> [GIVEN DATA]
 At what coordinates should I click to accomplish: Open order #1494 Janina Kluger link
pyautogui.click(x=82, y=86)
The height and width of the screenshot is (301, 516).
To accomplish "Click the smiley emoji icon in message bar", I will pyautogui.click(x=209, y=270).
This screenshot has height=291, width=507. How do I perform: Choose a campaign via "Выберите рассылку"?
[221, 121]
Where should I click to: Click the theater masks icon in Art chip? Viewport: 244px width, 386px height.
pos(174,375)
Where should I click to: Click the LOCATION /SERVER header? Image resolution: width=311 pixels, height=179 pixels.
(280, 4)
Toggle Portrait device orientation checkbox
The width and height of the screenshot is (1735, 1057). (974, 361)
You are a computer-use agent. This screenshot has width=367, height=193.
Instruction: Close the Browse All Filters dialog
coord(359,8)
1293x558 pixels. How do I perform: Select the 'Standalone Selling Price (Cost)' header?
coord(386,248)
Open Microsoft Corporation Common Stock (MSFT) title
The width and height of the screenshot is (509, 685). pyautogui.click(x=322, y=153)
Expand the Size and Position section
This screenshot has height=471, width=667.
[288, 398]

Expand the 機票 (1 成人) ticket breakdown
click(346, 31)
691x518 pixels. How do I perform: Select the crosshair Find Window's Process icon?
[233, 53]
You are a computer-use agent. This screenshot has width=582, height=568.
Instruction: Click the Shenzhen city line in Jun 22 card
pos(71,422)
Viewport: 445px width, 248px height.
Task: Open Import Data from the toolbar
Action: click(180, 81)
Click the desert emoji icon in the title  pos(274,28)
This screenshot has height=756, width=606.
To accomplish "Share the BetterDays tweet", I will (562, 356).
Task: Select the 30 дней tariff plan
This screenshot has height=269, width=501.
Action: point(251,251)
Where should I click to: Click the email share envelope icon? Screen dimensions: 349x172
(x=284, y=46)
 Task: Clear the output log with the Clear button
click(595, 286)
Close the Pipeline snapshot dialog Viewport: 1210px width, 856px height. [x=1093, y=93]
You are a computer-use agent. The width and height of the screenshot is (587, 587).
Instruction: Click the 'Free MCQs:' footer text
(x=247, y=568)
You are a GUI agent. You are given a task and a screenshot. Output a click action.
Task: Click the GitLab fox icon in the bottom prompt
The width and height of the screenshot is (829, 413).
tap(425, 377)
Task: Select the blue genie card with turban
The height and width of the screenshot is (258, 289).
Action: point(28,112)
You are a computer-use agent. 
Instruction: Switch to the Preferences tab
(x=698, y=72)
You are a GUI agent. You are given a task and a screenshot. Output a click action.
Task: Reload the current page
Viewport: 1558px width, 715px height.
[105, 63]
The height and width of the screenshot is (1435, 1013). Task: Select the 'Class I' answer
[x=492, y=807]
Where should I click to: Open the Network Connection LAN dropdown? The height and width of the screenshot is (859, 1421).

> [YOUR GOAL]
Give again exactly, and only, the lines above starting at the one with "has width=367, height=193." and ending at the one with "has width=582, height=568.".

> [COMPLETED TASK]
You are a computer-use agent. This screenshot has width=367, height=193.
Instruction: Close the Browse All Filters dialog
coord(359,8)
1293x558 pixels. How do I perform: Select the 'Standalone Selling Price (Cost)' header?
coord(386,248)
Open Microsoft Corporation Common Stock (MSFT) title
The width and height of the screenshot is (509, 685). pyautogui.click(x=322, y=153)
Expand the Size and Position section
This screenshot has height=471, width=667.
[288, 398]

Expand the 機票 (1 成人) ticket breakdown
click(346, 31)
691x518 pixels. How do I perform: Select the crosshair Find Window's Process icon?
[233, 53]
You are a computer-use agent. This screenshot has width=582, height=568.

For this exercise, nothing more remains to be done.